**PROBLEM TO WORK ON**
Would you reproduce the entries that follow exactly as they appear?

=-=-=-=-=

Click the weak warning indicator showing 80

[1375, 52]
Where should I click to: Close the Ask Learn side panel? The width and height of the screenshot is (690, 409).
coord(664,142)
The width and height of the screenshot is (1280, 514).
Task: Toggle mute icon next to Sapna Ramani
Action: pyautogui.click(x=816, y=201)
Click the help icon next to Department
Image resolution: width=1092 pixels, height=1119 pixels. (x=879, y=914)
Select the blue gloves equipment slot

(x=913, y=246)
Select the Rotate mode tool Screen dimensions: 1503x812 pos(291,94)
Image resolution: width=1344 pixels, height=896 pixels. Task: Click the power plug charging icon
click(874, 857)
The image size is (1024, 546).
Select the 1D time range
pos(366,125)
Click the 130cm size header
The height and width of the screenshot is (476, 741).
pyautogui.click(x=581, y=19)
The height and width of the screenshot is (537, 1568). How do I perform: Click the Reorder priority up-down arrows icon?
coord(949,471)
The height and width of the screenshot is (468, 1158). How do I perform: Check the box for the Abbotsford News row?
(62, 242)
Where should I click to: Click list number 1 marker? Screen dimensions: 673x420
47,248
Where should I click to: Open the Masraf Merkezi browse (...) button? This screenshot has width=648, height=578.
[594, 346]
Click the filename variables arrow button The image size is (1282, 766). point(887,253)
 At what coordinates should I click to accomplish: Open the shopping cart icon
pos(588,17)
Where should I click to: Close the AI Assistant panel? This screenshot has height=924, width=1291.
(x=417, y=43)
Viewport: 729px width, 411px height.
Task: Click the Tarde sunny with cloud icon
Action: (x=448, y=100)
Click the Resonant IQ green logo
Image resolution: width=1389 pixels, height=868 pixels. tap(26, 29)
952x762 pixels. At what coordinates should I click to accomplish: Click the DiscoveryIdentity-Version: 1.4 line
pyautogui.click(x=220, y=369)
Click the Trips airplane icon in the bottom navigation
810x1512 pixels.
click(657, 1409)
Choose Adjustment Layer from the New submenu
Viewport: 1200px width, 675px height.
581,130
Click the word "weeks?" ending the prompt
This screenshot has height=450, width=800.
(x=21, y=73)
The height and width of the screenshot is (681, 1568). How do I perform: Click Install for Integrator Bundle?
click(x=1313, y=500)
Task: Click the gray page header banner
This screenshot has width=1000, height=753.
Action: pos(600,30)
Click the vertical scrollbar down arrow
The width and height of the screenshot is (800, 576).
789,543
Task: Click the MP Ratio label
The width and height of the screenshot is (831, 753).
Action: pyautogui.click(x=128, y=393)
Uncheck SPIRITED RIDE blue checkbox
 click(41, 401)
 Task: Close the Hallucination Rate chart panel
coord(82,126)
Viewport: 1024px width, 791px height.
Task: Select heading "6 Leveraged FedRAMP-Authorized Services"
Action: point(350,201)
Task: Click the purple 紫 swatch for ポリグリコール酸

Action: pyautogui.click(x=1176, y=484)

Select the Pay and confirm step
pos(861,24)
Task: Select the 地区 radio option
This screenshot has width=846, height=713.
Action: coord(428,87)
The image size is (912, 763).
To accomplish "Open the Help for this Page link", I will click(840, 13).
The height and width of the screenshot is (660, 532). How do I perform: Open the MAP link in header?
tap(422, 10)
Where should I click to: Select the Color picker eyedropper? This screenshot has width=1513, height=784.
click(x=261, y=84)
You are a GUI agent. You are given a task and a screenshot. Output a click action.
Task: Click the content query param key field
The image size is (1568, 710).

=-=-=-=-=

**RESPONSE AREA**
Click the weak warning indicator showing 80

[1375, 52]
Where should I click to: Close the Ask Learn side panel? The width and height of the screenshot is (690, 409).
coord(664,142)
The width and height of the screenshot is (1280, 514).
Task: Toggle mute icon next to Sapna Ramani
Action: pyautogui.click(x=816, y=201)
Click the help icon next to Department
Image resolution: width=1092 pixels, height=1119 pixels. (x=879, y=914)
Select the blue gloves equipment slot

(x=913, y=246)
Select the Rotate mode tool Screen dimensions: 1503x812 pos(291,94)
Image resolution: width=1344 pixels, height=896 pixels. Task: Click the power plug charging icon
click(874, 857)
The image size is (1024, 546).
Select the 1D time range
pos(366,125)
Click the 130cm size header
The height and width of the screenshot is (476, 741).
pyautogui.click(x=581, y=19)
The height and width of the screenshot is (537, 1568). How do I perform: Click the Reorder priority up-down arrows icon?
coord(949,471)
The height and width of the screenshot is (468, 1158). How do I perform: Check the box for the Abbotsford News row?
(62, 242)
Where should I click to: Click list number 1 marker? Screen dimensions: 673x420
47,248
Where should I click to: Open the Masraf Merkezi browse (...) button? This screenshot has width=648, height=578.
[594, 346]
Click the filename variables arrow button The image size is (1282, 766). point(887,253)
 At what coordinates should I click to accomplish: Open the shopping cart icon
pos(588,17)
Where should I click to: Close the AI Assistant panel? This screenshot has height=924, width=1291.
(x=417, y=43)
Viewport: 729px width, 411px height.
Task: Click the Tarde sunny with cloud icon
Action: (x=448, y=100)
Click the Resonant IQ green logo
Image resolution: width=1389 pixels, height=868 pixels. tap(26, 29)
952x762 pixels. At what coordinates should I click to accomplish: Click the DiscoveryIdentity-Version: 1.4 line
pyautogui.click(x=220, y=369)
Click the Trips airplane icon in the bottom navigation
810x1512 pixels.
click(657, 1409)
Choose Adjustment Layer from the New submenu
Viewport: 1200px width, 675px height.
581,130
Click the word "weeks?" ending the prompt
This screenshot has height=450, width=800.
(x=21, y=73)
The height and width of the screenshot is (681, 1568). How do I perform: Click Install for Integrator Bundle?
click(x=1313, y=500)
Task: Click the gray page header banner
This screenshot has width=1000, height=753.
Action: pos(600,30)
Click the vertical scrollbar down arrow
The width and height of the screenshot is (800, 576).
789,543
Task: Click the MP Ratio label
The width and height of the screenshot is (831, 753).
Action: pyautogui.click(x=128, y=393)
Uncheck SPIRITED RIDE blue checkbox
 click(41, 401)
 Task: Close the Hallucination Rate chart panel
coord(82,126)
Viewport: 1024px width, 791px height.
Task: Select heading "6 Leveraged FedRAMP-Authorized Services"
Action: point(350,201)
Task: Click the purple 紫 swatch for ポリグリコール酸

Action: pyautogui.click(x=1176, y=484)

Select the Pay and confirm step
pos(861,24)
Task: Select the 地区 radio option
This screenshot has width=846, height=713.
Action: coord(428,87)
The image size is (912, 763).
To accomplish "Open the Help for this Page link", I will click(840, 13).
The height and width of the screenshot is (660, 532). How do I perform: Open the MAP link in header?
tap(422, 10)
Where should I click to: Select the Color picker eyedropper? This screenshot has width=1513, height=784.
click(x=261, y=84)
You are a GUI agent. You are given a task and a screenshot. Output a click action.
Task: Click the content query param key field
The image size is (1568, 710).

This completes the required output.